Comment peut-on agir en tant que parent ?
Au sein du foyer, la psychologue conseille avant tout "d'être dans une écoute empathique bienveillante" : en d'autres termes, éviter les reproches du type "pourquoi ne m'en as-tu pas parlé plus tôt ?". Lorsque le problème est exposé, il s'agit de prendre du recul et de ne pas s'emballer, même si l'envie d'agir est forte, tempère la psychologue. "Aider l'enfant à prendre la parole, faire prendre conscience à l'enfant qu'il n'est pas seul est primordial dans un premier temps, avant d'en parler avec un psychologue ou un psychiatre, et à un membre du corps éducatif en respectant le rythme de l'enfant", conseille-t-elle, en martelant : "Faire un enfant, c'est aider un être humain à se construire en société : il faut lui donner les clés pour pouvoir se défendre."

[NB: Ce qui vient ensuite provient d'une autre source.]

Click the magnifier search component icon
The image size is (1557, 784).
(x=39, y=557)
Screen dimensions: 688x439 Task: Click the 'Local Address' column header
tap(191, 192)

Que faire si mon enfant est harceleur ?
Natacha Hoareau invite les parents à développer l'empathie chez leur enfant, à amener le jeune à se mettre à la place de son ou de ses camarades. "On peut aussi expier ses fautes en tant que parent, en réfléchissant à certaines conduites que l'on peut adopter en présence de l'enfant. Expliquer par exemple, 'je peux avoir l'insulte facile et je me rends compte que ce n'est pas comme ça qu'on parle aux gens'." On peut aussi réfléchir avec le jeune pour évaluer, selon lui, la gravité de la punition à envisager en lui demandant "à quel point tu penses que c'est grave ?".
Dans le champ disciplinaire, explique Tony Derebergue, "quelle que soit la sanction, elle est toujours posée à caractère éducatif : le double objectif est celui de la réparation chez la victime et de la prise de conscience chez l'auteur".
Depuis mars 2022, le harcèlement scolaire est considéré comme un délit et la loi prévoit pour certains faits des amendes voire des peines d'emprisonnement.
Pratique. En cas de harcèlement scolaire, contacter "stop harcèlement" au 3020 et en cas de cyberharcèlement, des conseillers, psychologues, juristes et experts du numérique sont à votre écoute au 3018.